South Korea bars leaflet drop over border with North
SEOUL, South Korea — Activists said Monday that they had succeeded in sending large balloons drifting into North Korea carrying tens of thousands of leaflets, despite South Korean police efforts to block the action and a threat from the North Korean government to retaliate with a military attack.
The threat of a military clash prompted the South Korean authorities to block the activists, mostly defectors from North Korea, from reaching Imjingak, a border village northwest of Seoul, where they had planned to release the balloons. Hundreds of South Korean farmers living in nearby villages were ordered to go to bomb shelters, and the alert level was raised all along the border.
But the activists said later that they had eluded police and released the balloons from an island west of Seoul instead.
It was not immediately clear whether the balloons successfully scattered the leaflets over the isolated North, where the government struggles to keep nearly total control on its impoverished populace and bristles at any intrusion of outside news or opinion. There was no immediate response from North Korea.
Activist leaflets typically discuss the vast gaps between the economies and living standards in the North and the South, include lurid accounts of the luxuries that the North Korean ruling family enjoys and contradict the North’s official history books, which claim that the Korean War was started by the United States rather than by the North’s invasion of the South in 1950. Some leaflets carry Christian messages.
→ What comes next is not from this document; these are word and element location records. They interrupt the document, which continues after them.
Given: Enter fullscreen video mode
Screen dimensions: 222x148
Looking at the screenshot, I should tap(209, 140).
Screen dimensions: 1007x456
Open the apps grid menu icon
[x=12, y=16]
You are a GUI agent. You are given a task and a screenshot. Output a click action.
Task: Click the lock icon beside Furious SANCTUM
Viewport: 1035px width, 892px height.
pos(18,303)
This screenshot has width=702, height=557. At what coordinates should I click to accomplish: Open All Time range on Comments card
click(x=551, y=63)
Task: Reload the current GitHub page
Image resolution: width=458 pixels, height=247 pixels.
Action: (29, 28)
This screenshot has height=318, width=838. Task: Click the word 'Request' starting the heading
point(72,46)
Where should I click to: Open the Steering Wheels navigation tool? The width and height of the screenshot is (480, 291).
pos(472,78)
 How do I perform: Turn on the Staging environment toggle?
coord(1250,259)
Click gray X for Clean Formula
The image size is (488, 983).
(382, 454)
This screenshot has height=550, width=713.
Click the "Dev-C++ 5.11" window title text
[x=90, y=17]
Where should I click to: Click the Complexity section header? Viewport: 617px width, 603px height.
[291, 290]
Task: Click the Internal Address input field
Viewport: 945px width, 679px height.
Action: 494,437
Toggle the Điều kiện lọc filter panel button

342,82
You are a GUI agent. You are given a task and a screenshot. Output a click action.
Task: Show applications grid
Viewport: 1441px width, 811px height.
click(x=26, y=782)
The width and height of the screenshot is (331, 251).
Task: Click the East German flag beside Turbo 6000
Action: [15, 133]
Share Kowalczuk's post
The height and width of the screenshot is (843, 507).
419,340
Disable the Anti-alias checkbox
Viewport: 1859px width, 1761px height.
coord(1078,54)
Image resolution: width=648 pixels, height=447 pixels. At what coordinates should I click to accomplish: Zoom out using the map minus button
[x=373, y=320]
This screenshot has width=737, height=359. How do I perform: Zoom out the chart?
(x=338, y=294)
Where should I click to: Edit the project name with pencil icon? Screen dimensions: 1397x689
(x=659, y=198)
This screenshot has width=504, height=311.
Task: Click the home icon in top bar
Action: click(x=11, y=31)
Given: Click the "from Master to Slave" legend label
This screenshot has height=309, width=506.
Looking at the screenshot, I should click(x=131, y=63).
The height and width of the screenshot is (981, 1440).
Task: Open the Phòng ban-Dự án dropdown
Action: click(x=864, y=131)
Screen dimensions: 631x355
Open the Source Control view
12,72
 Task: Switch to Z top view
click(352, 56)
“We could not delay our plans to send the leaflets, because they carry our promise and love for our North Korean brothers,” the activists said on the website of Free North Korea Radio, a Seoul group that broadcasts outside news into the North.
Kim Seong-min, the head of the radio group and a leader of the leaflet campaign, criticized the South Korean authorities for blocking the activists from releasing balloons in the border village.
“South Korea is retreating under a North Korean threat,” he said. “Once you retreat under this kind of blackmail, you will continue to be pushed back.”
The North Korean threat of retaliation, issued Friday, was hardly unprecedented. Recently, the North has threatened to attack the Seoul office of President Lee Myung-bak, whom it has called a rat, and vowed to bombard the offices of major newspapers and television stations in the South that criticize the North.
Still, South Korean police took the threat seriously, erecting roadblocks, banning tourists and journalists from the area, and scuffling briefly with activists who tried to barge through their cordon.